Attualità a cura di Maurizio Donini

No bavaglio – politici vs. giornalisti

000bavagliono“No bavaglio”, appello contro la legge: “Intercettazioni, non ci faremo mettere il bavaglio”.

Parte con un appello del giurista ed ex Garante della privacy,

StefanoRodotà

Si sa che l’Italia è il paese delle  emergenze infinite, spesso volute per giustificare atti contrari al buonsenso

per non dire al buon costume. Ma non è di emergenze di poco conto come dissesto idro-geologico, frane,

buco nell’ozono, traffico, mala-sanità, mafia e criminalità affini, per non dire di Isis e migranti, o della

corruzione. Magari la corruzione potrebbe rientrare di straforo per l’emergenza vera che è sempre

nell’occhio dei nostri parlamentari, almeno di buona parte di essi, “le intercettazioni”.
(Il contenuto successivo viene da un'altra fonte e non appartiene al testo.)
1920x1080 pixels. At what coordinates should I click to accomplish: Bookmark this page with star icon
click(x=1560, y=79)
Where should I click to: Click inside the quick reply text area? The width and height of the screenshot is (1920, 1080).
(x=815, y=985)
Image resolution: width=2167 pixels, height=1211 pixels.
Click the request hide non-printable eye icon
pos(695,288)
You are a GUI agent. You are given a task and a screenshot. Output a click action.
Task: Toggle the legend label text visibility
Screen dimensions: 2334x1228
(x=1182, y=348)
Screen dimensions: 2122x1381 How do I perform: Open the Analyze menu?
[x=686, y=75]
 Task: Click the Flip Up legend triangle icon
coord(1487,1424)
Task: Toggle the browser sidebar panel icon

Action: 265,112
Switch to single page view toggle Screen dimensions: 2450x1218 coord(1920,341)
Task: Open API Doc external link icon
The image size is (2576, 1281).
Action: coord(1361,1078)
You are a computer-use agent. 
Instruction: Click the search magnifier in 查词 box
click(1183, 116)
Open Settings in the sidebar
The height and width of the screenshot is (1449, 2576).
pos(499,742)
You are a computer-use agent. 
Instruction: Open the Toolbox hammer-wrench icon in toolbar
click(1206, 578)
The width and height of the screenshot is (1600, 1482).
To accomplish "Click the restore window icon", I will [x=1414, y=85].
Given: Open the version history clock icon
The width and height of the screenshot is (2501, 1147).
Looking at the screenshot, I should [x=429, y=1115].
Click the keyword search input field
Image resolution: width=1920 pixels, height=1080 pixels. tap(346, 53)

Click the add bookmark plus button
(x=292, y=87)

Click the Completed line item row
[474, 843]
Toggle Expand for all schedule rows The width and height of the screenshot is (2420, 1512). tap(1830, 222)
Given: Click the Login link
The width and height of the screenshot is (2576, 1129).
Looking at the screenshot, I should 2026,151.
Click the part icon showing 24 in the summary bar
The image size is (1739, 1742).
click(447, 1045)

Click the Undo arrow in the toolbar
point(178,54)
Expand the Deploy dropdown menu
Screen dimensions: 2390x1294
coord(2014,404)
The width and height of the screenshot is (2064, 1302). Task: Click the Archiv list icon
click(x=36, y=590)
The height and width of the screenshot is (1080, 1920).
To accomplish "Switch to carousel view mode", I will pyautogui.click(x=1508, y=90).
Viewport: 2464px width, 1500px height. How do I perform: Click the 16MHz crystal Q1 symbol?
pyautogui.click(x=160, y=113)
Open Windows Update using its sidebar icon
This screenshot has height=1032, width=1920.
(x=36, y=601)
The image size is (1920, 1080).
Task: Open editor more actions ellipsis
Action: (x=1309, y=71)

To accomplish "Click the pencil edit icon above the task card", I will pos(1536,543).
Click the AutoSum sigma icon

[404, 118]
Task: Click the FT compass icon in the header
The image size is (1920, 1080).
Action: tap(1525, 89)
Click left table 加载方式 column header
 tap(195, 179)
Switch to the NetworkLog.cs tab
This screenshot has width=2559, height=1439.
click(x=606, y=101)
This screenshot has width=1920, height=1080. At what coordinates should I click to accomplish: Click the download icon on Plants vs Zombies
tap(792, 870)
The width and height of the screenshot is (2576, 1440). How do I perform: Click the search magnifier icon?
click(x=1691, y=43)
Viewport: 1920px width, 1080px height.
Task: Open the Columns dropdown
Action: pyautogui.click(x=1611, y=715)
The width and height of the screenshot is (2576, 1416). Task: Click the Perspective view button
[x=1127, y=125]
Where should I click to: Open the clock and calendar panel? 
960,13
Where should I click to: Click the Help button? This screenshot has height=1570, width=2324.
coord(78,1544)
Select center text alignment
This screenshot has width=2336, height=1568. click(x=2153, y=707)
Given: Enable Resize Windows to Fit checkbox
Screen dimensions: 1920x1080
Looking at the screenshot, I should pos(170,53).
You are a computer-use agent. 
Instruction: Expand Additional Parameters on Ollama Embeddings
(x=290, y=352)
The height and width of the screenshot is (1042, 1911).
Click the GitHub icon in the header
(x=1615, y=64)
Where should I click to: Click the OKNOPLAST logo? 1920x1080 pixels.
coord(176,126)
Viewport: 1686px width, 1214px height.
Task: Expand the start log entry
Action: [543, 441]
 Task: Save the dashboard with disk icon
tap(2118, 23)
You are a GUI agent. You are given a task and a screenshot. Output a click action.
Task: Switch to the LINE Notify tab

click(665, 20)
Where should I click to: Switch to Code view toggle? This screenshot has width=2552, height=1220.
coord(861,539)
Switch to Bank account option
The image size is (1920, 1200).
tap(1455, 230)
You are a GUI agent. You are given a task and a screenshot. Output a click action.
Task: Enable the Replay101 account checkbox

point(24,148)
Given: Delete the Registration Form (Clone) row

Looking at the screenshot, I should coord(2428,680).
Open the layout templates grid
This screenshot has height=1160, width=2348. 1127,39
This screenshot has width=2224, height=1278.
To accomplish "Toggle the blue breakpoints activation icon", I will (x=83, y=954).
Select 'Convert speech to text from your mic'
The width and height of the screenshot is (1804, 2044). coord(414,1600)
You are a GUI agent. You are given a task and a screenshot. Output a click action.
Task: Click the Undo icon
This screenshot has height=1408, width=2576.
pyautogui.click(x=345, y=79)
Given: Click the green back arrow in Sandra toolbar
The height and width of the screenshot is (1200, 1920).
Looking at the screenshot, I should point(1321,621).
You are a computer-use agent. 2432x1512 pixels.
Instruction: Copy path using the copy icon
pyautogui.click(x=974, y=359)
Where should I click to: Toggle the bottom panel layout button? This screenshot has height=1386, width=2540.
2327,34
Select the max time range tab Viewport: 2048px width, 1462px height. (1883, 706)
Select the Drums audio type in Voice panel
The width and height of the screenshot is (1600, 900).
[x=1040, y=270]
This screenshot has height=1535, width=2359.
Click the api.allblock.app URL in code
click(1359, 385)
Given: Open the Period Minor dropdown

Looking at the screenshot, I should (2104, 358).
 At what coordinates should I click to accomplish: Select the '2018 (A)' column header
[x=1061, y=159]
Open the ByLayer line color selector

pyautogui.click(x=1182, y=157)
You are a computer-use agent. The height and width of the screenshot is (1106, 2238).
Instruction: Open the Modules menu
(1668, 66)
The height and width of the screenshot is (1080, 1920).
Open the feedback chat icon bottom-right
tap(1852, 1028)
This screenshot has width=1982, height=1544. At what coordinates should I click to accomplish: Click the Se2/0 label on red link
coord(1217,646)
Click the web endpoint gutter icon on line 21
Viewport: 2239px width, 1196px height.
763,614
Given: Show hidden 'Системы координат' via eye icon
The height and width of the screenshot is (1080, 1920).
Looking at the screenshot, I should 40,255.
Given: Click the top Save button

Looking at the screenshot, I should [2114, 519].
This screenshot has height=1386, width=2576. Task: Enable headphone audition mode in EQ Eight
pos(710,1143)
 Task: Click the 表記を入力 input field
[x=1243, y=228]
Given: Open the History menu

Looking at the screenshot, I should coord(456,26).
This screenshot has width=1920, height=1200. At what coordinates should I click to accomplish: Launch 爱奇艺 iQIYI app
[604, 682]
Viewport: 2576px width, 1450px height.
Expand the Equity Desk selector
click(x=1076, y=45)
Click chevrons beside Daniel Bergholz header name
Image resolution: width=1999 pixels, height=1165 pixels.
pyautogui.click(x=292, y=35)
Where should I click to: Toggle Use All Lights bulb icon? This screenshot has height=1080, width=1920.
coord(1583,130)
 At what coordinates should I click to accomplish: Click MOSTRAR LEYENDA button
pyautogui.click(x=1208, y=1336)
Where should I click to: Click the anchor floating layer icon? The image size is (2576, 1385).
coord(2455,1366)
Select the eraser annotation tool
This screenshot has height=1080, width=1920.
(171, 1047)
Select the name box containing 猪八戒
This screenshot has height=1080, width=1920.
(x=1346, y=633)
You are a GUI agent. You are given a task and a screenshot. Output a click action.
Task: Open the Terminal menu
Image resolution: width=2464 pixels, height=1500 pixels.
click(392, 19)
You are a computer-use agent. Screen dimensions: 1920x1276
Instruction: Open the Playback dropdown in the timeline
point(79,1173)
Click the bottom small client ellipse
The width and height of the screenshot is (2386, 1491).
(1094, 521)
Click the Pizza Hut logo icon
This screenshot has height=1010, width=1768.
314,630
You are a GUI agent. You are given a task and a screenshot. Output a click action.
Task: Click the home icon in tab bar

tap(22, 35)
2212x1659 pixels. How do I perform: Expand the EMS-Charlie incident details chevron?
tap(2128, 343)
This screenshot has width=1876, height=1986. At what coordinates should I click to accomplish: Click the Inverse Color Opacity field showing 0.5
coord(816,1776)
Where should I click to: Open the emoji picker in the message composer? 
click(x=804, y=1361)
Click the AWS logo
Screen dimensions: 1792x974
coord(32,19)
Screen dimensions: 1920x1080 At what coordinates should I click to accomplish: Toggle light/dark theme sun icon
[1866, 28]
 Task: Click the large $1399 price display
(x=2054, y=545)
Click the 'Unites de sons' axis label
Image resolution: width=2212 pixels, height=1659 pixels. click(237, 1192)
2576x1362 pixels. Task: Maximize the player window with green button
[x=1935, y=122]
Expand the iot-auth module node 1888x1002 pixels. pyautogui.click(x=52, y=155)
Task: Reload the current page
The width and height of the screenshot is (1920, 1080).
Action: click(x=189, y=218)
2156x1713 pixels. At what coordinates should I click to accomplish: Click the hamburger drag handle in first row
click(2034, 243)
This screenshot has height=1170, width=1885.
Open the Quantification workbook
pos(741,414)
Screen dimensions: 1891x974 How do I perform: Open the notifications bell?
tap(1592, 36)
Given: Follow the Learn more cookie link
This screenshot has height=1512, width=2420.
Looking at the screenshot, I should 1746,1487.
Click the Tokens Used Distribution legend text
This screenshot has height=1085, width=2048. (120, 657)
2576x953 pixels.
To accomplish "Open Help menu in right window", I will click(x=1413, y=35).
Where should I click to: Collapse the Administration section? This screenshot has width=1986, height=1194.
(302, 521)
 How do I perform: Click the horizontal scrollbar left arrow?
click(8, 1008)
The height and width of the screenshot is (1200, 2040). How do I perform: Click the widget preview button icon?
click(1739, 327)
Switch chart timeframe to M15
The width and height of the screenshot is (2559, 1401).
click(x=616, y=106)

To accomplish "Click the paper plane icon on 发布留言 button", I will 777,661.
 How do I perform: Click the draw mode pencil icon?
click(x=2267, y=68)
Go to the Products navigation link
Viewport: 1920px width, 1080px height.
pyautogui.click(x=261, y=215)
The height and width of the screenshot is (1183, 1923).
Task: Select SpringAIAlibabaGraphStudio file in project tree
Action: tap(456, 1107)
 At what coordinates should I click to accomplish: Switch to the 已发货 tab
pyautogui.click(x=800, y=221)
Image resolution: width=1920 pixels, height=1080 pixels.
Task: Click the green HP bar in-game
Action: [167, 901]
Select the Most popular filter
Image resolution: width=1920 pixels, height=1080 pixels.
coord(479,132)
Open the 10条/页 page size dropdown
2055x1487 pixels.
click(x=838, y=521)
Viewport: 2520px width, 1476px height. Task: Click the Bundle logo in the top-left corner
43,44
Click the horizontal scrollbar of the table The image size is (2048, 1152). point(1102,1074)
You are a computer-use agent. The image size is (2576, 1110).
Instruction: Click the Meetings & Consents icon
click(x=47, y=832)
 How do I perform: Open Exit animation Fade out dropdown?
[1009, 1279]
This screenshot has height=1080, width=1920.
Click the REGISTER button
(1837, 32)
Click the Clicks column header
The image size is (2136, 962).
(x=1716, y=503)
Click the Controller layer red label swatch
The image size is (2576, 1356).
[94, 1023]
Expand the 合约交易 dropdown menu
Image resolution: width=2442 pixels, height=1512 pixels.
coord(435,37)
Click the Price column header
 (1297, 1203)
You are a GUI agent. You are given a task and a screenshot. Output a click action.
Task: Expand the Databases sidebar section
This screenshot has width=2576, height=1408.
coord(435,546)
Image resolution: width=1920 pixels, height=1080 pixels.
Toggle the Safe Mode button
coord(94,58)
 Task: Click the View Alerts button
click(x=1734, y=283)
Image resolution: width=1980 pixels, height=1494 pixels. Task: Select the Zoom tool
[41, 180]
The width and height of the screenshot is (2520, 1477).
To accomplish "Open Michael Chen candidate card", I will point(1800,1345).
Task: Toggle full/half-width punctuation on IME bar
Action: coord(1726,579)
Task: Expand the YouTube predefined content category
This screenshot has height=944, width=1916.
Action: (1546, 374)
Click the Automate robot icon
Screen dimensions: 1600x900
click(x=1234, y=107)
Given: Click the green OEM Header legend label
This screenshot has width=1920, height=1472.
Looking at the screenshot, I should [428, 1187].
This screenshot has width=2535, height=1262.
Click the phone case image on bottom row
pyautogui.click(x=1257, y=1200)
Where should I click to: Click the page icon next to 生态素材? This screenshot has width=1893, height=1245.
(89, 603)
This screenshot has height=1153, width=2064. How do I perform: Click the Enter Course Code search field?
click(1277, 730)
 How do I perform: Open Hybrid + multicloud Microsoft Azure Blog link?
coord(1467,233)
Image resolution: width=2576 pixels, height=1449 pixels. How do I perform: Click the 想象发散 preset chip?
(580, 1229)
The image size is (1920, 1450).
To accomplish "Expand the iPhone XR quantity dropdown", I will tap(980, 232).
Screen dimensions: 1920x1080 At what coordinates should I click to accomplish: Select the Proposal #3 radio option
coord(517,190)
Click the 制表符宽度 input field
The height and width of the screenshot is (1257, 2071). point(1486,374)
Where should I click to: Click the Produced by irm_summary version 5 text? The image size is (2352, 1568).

Già perché di questo tratta la norma subito denominata “anti Iene”, perché il problema non è cosa si dice

tra corruttori e corrotti, tra mazzieri e palazzinari, tra politici collusi e dispensatori di favori, ma che si

sappia. E’ un poco come i sondaggi pre-elettorali, che non sono vietati, ma nell’ultimo mese sono riservati

solo ai partiti, perché l’italiano nulla deve sapere. Per cui politici e sospetti possono essere intercettati, ma

nulla di quello che viene detto e sentito deve essere riportato, e guai ai trasgressori.

L’emendamento a firma Alessandro Pagano, appoggiato largamente anche dal PD, che era contrario ai

tempi di Berlusconi, ma ora che viene ad essere lui al centro dei casi sospetti improvvisamente si scoprono

“garantisti”.  Così “garantisti” che è prevista una delega al governo, insomma il potere esecutivo avrebbe la

facoltà di interferire con le decisioni della magistratura, qualcosa che farebbe assomigliare pericolosamente

Renzi ad Erdogan, e sinceramente al momento mi fiderei più del satrapo turco che del principino della

chianina.

Ovviamente le rassicurazioni ed i distinguo si moltiplicano, salvo poi sparire nel segreto dell’urna dove i voti

vanno sempre a favore del controllo ed in senso avverso alla libertà di stampa. Una libertà che verrebbe

assoggettata alla minaccia di una condanna da 6 mesi a 4 anni, insomma diffondere una conversazione

rubata ad un politico sarebbe come fare una rapina a mano armata o una strage per strada, probabilmente

nel caso dei giornalisti verrebbe anche esclusa la condizionale e previsti i lavori forzati.

L’insigne giurista Stefano Rodotà ha ricordato che la legge italiana sulla privacy specifica il concetto di

“minore aspettativa di privacy per i personaggi pubblici”, le cui notizie sono protette solo se non hanno

“alcun rilievo per l’informazione”, e la stessa corte di Strasburgo ha chiarito che tutto ciò che li riguarda,

penalmente rilevante oppure no, va pubblicato perfino quando vi sia violazione del segreto istruttorio”.

Senza dimenticare che esistono già norme che puniscono il giornalista che infrange il disposto in materia,

ma a quanto pare ai nostri politici qualunque notizia uscita senza il loro consenso è già troppo, l’ignoranza

del popolo rimane sempre l’arma più potente in mano ad un potere arrogante.